Vejamos novamente a mensagem para o I Dia Mundial dos Pobres: “Benditas as mãos que se abrem para acolher os pobres e socorrê-los: são mãos que levam esperança. Benditas as mãos que superam toda a barreira de cultura, religião e nacionalidade, derramando óleo de consolação nas chagas da humanidade. Benditas as mãos que se abrem sem pedir nada em troca, sem “se” nem “mas”, nem “talvez”: são mãos que fazem descer sobre os irmãos a bênção de Deus” (Papa Francisco).

O Papa Francisco nos oferece este roteiro para nos convidar a dar continuidade ao que todos nós desejamos colocar em prática em prol de nossos irmãos e irmãs, os migrantes, que chegam diariamente em terras que lhes são desconhecidas. Abrir, acolher, socorrer, superar as barreiras de todo tipo, … acolhida incondicional… Seria assim tão fácil ? Seria assim tão óbvio?

O chamado a “superar as barreiras” da cultura, da língua, da religião, da nacionalidade certamente ressoa em cada um de nós. Conhecemos bem todos os obstáculos, que existem em nós, entre nós e em relação ao outro, que é diferente.

Em nós, são os medos, especialmente o de ser demasiadamente incomodado, medo dos nossos próprios limites, medo de ser invadido pelos sofrimentos do outro. O acolhimento do estrangeiro pode provocar sentimentos mesclados de alegria, de angústia, de desconfiança. Até onde vai o nosso acolhimento? “Sinta-se em sua própria casa!”. Certamente, fizemos este convite, mas de que temos medo? Quebremos estas barreiras!

Entre nós, entre os ramos da Família Vicentina: temos tantos pontos comuns, mas também, muitas diversidades. Como nós os aceitamos? Como fazemos deles riquezas extraordinárias e complementares para o bem comum, para os mais pobres? Identifiquemos eventuais obstáculos e quebremos estas barreiras!

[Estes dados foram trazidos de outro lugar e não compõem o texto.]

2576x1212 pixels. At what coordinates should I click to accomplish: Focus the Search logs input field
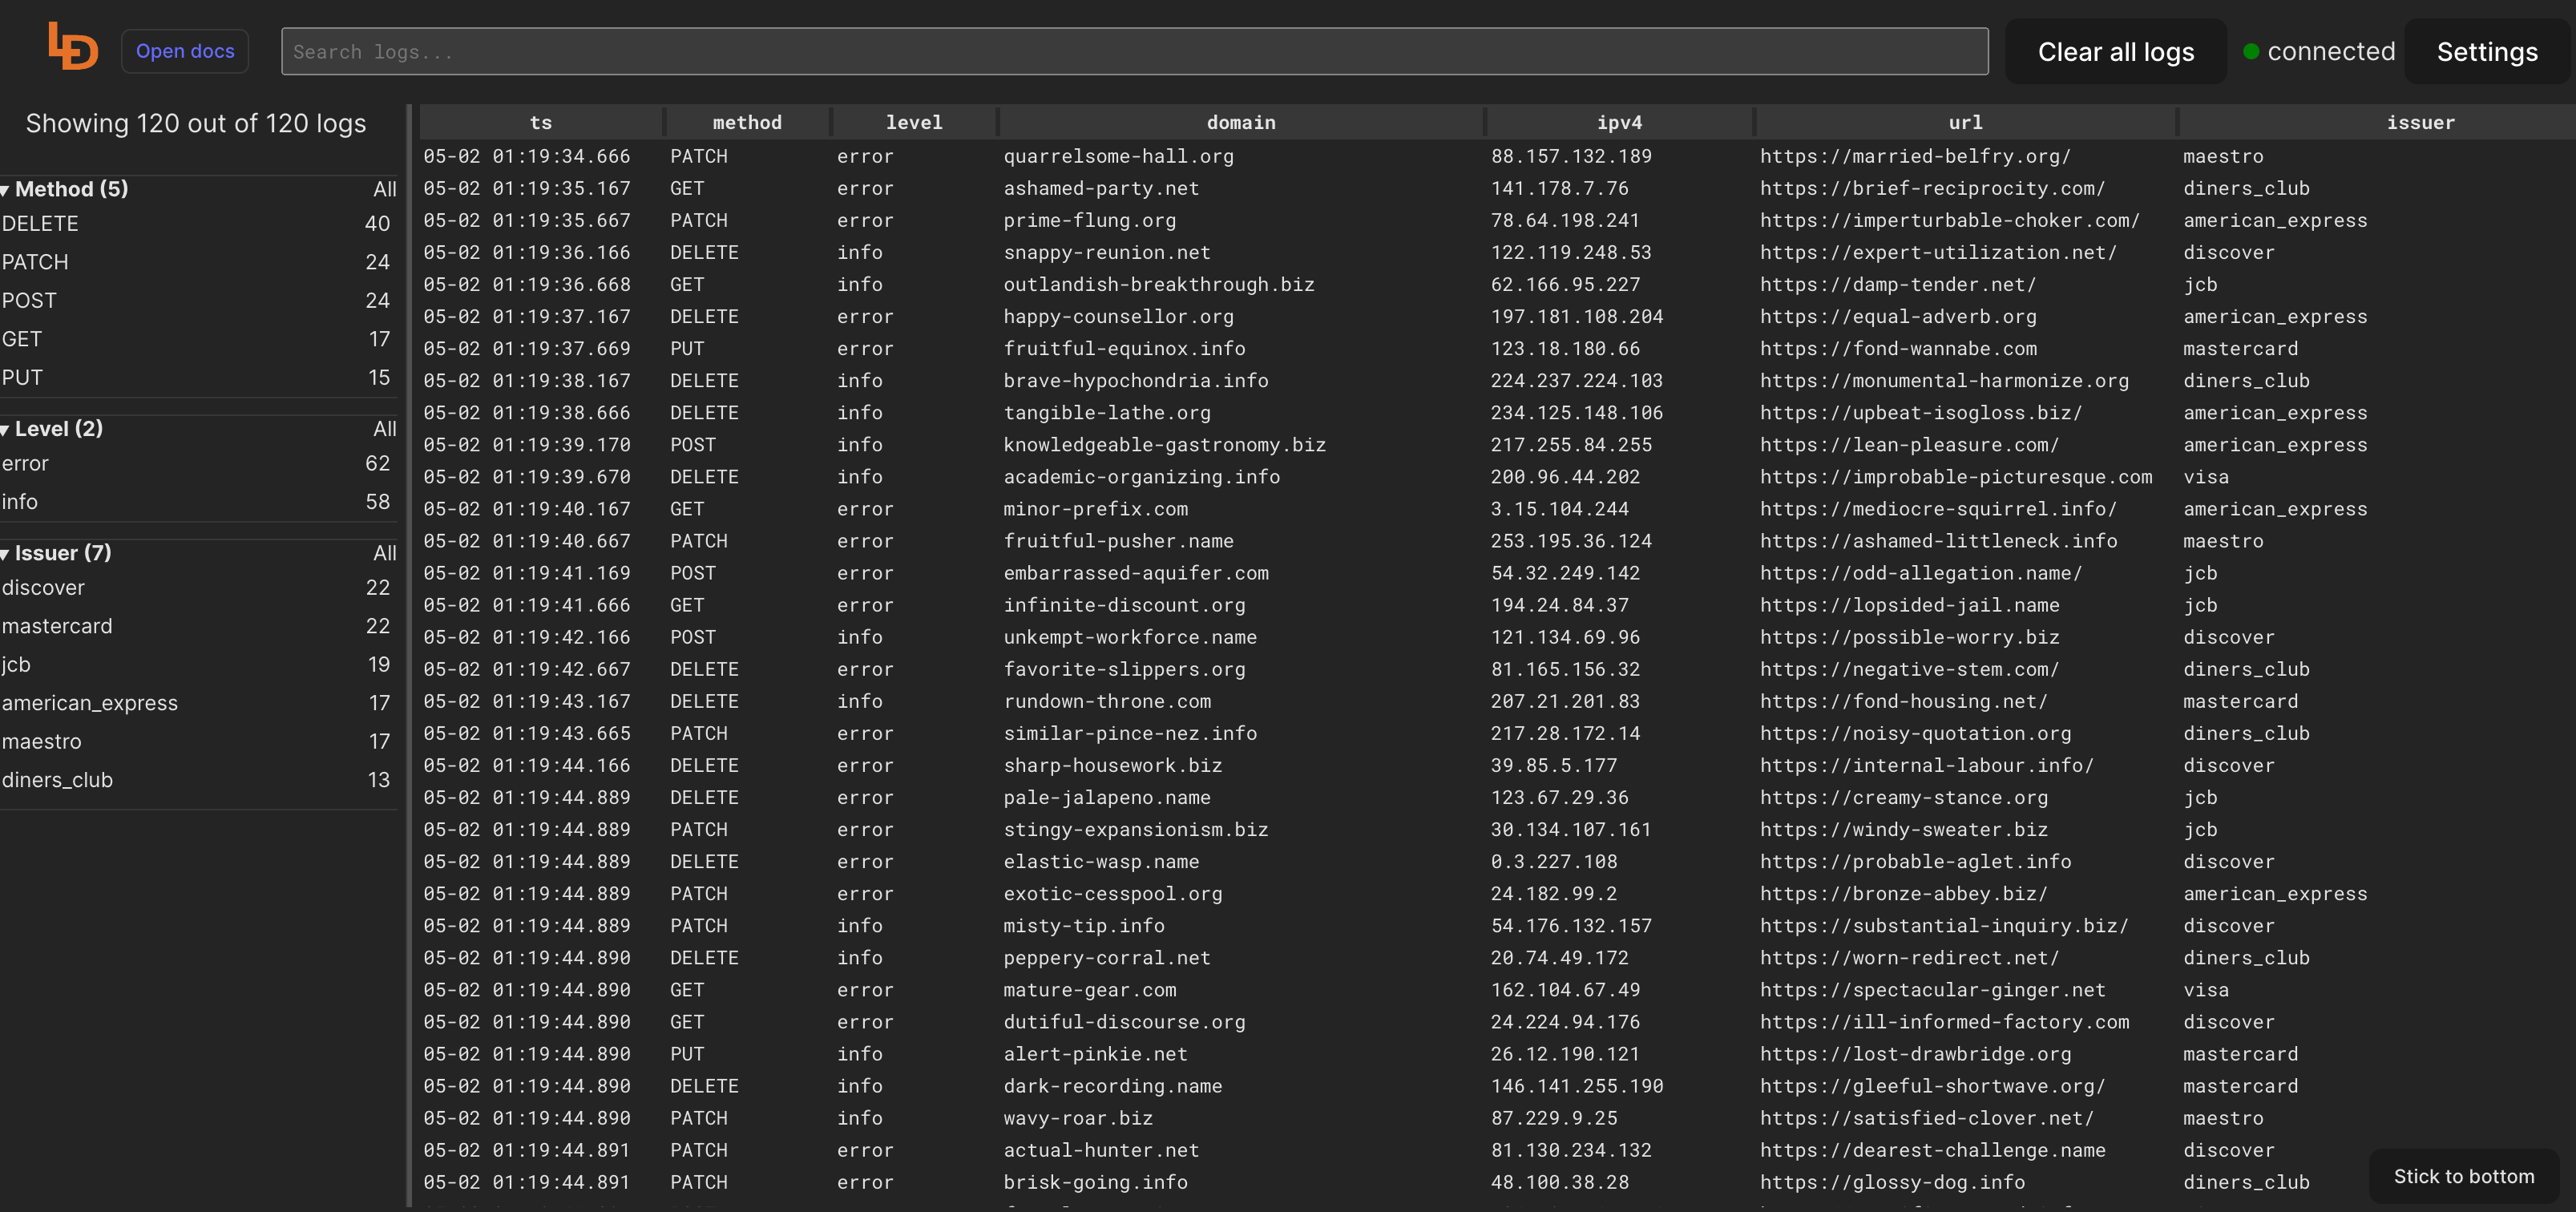[x=1134, y=52]
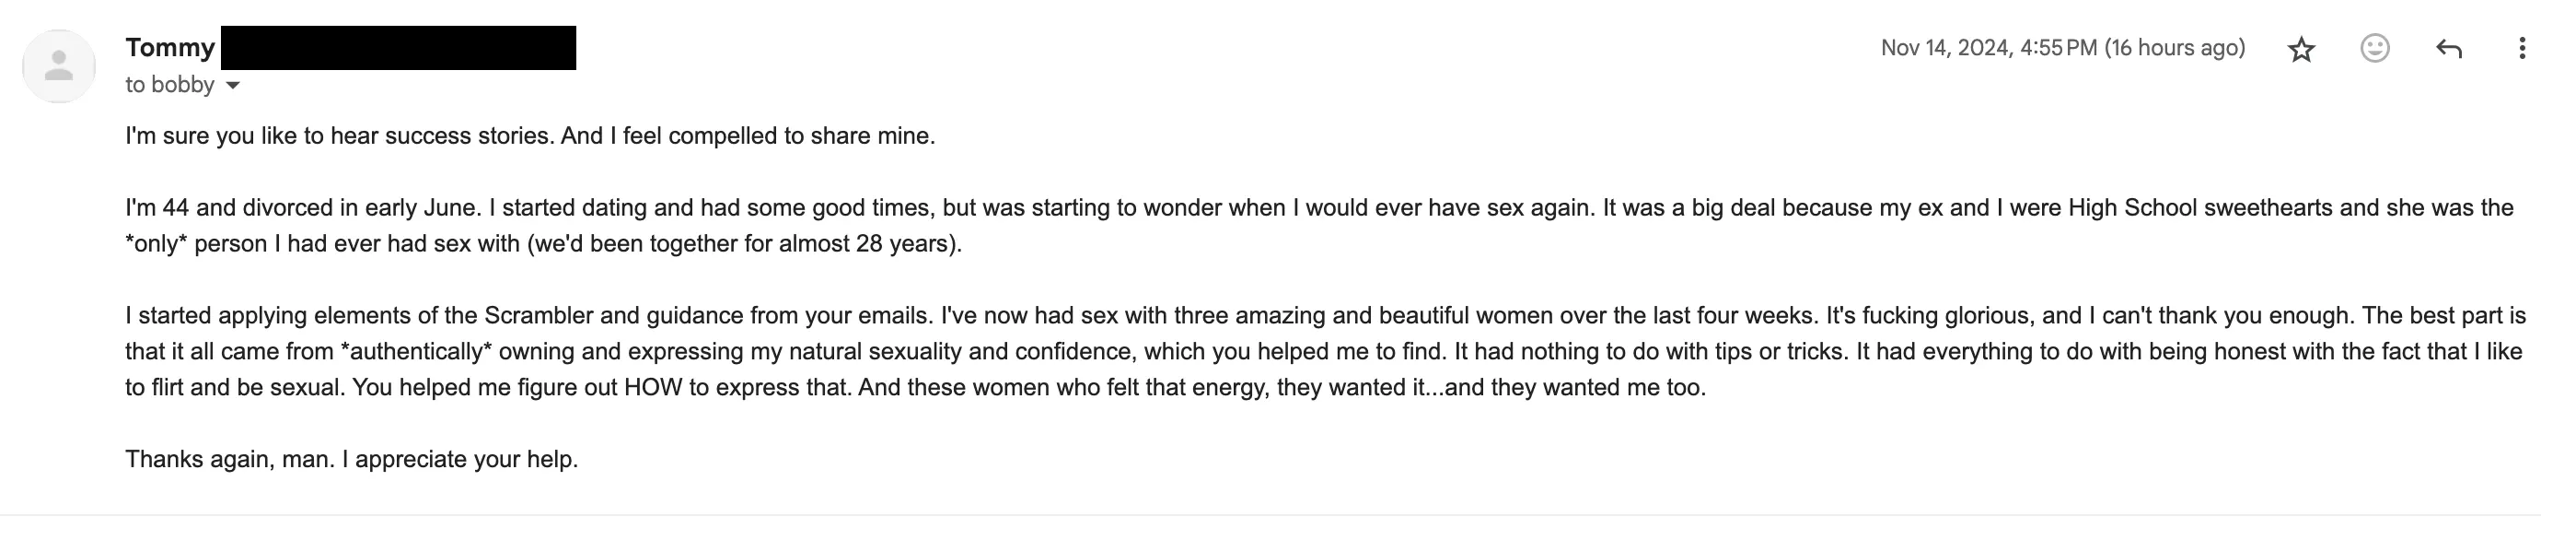Open the three-dot More options menu
Image resolution: width=2576 pixels, height=540 pixels.
(2522, 48)
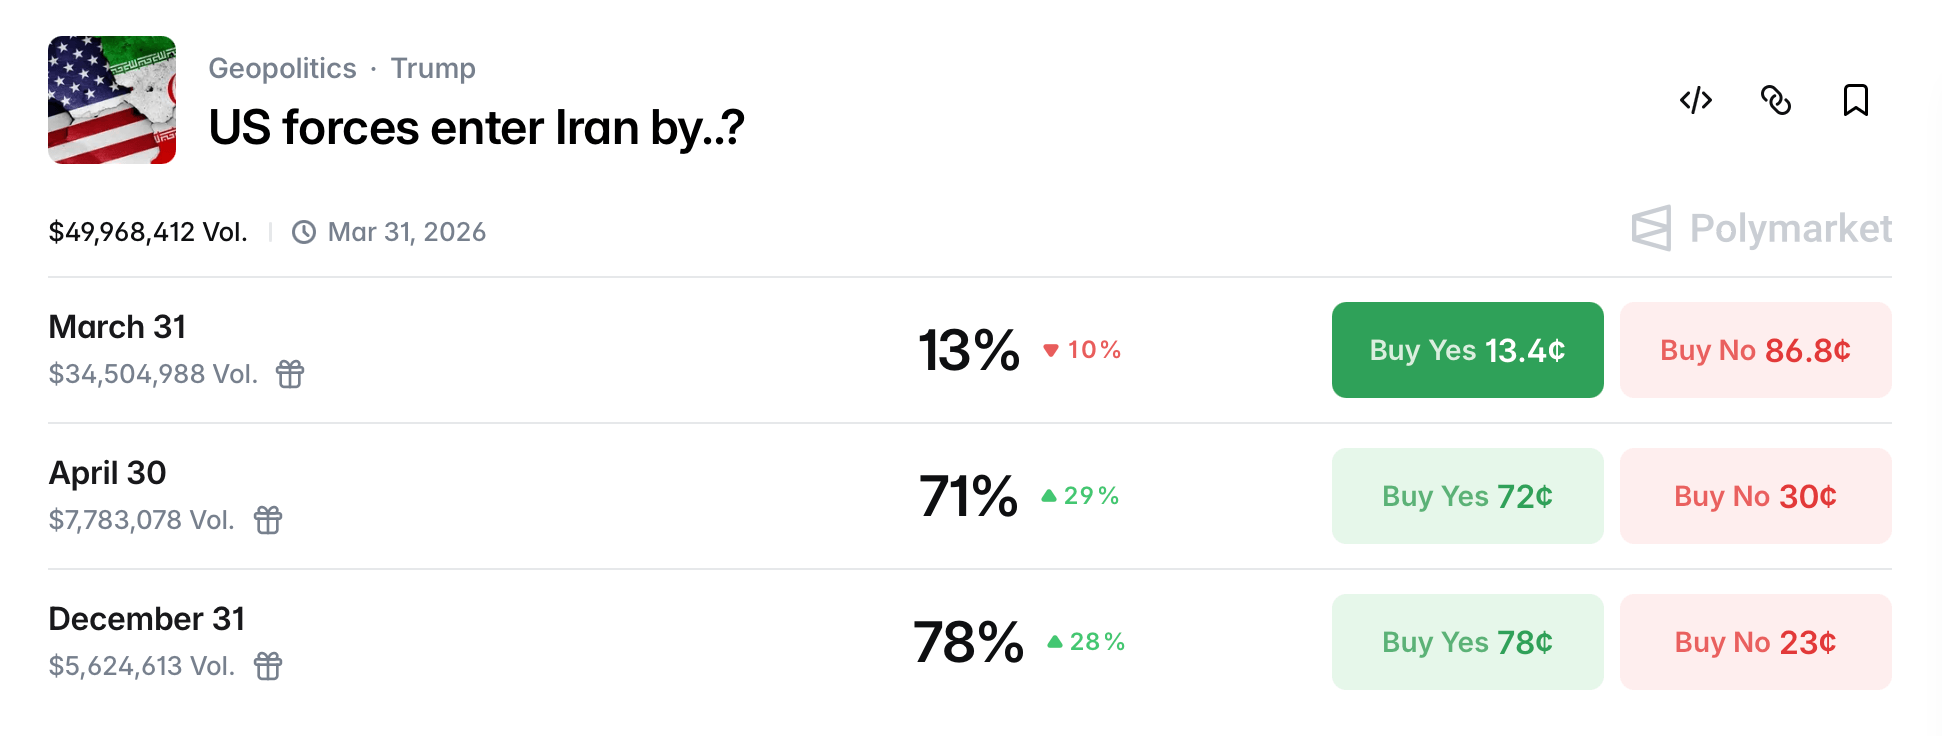The height and width of the screenshot is (736, 1942).
Task: Click the embed code icon
Action: click(x=1696, y=101)
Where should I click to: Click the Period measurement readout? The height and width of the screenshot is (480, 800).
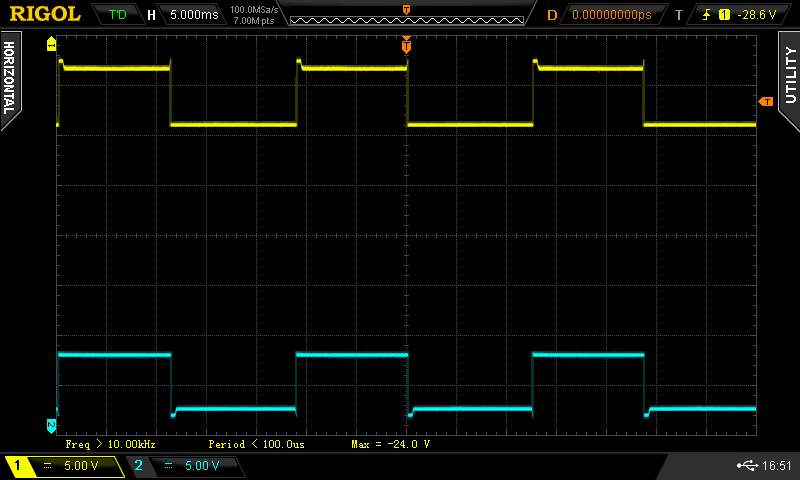pyautogui.click(x=256, y=443)
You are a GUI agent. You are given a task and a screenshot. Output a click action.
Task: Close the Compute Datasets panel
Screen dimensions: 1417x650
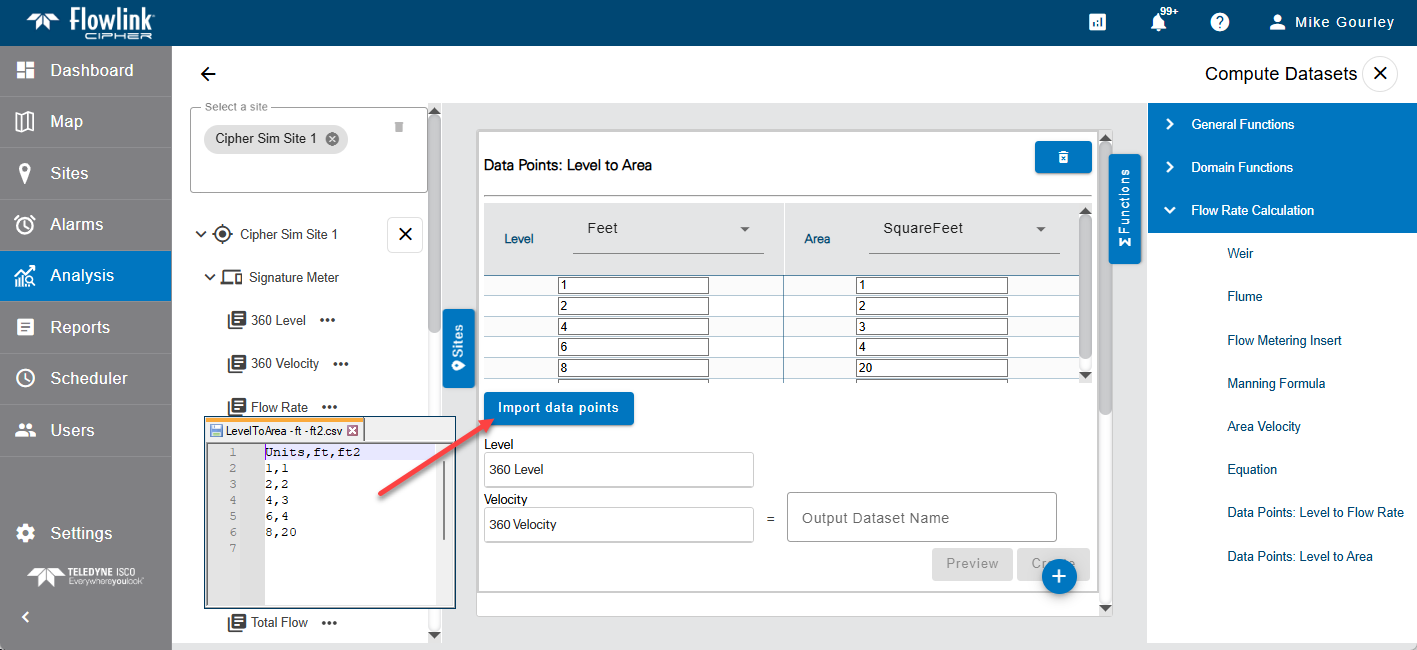pos(1380,74)
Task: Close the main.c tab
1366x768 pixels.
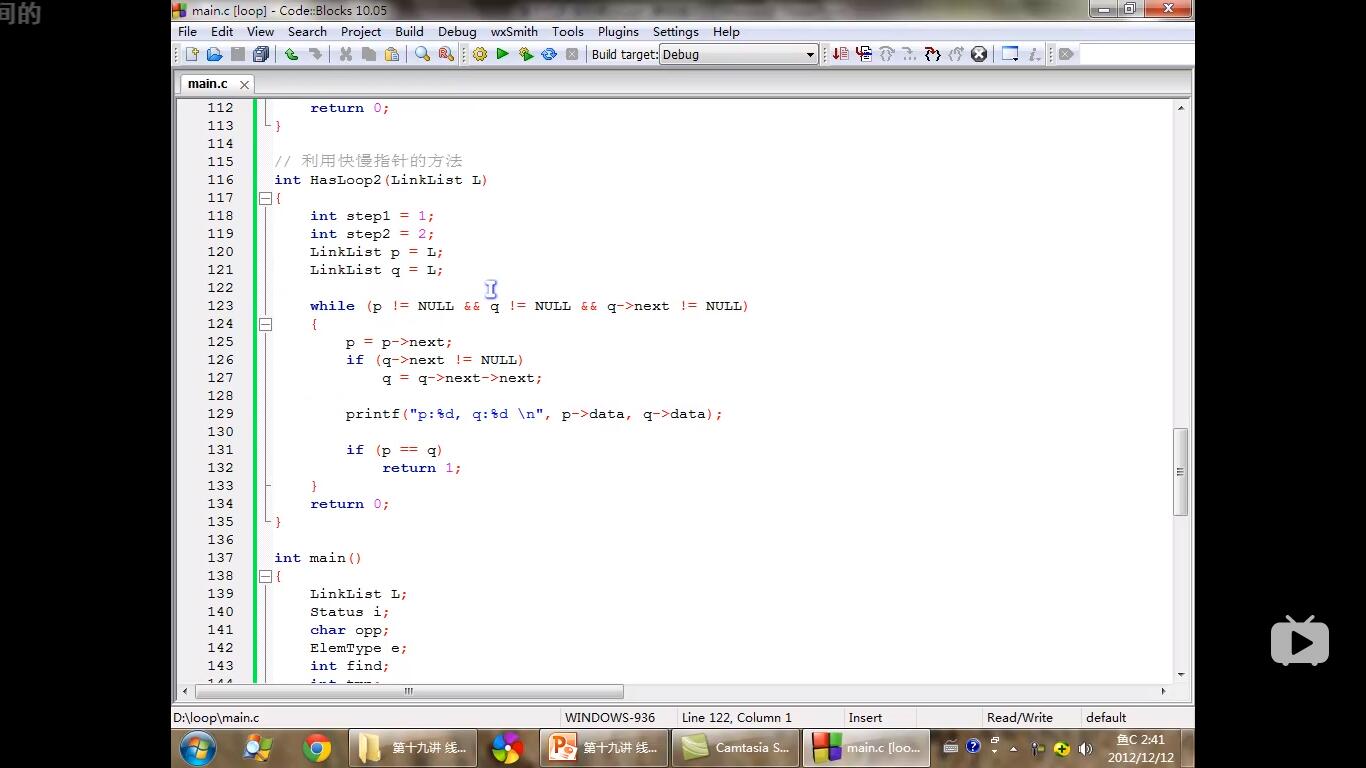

Diante do outro diferente: “Era estrangeiro e me acolhestes”. O outro diferente pode incomodar profundamente. Ele vem de fora, é desconhecido, tem outras referências, outros costumes de vida, outras maneiras de viver as relações… expectativas, muitas expectativas. O acolhimento é um caminho que deve ser realizado em conjunto, o outro e eu, o outro e nós, todos nós juntos. Portanto, avante, quebremos as barreiras!

Somos todos estrangeiros uns para os outros e somente haverá encontro e verdadeiro acolhimento se esta realidade for reconhecida e aceita. Amar o outro em sua diferença é a única possibilidade de amar verdadeiramente e perdurar neste amor. Este é nosso valor comum, nossa fé, o Evangelho em ação.

“Um mundo novo surge cada vez que nos arriscamos a nos transformar em terra de asilo para os mais vulneráveis” (Véronique Margron – A Palavra bem próxima do teu coração – La Parole tout près de ton cœur, pág. 38)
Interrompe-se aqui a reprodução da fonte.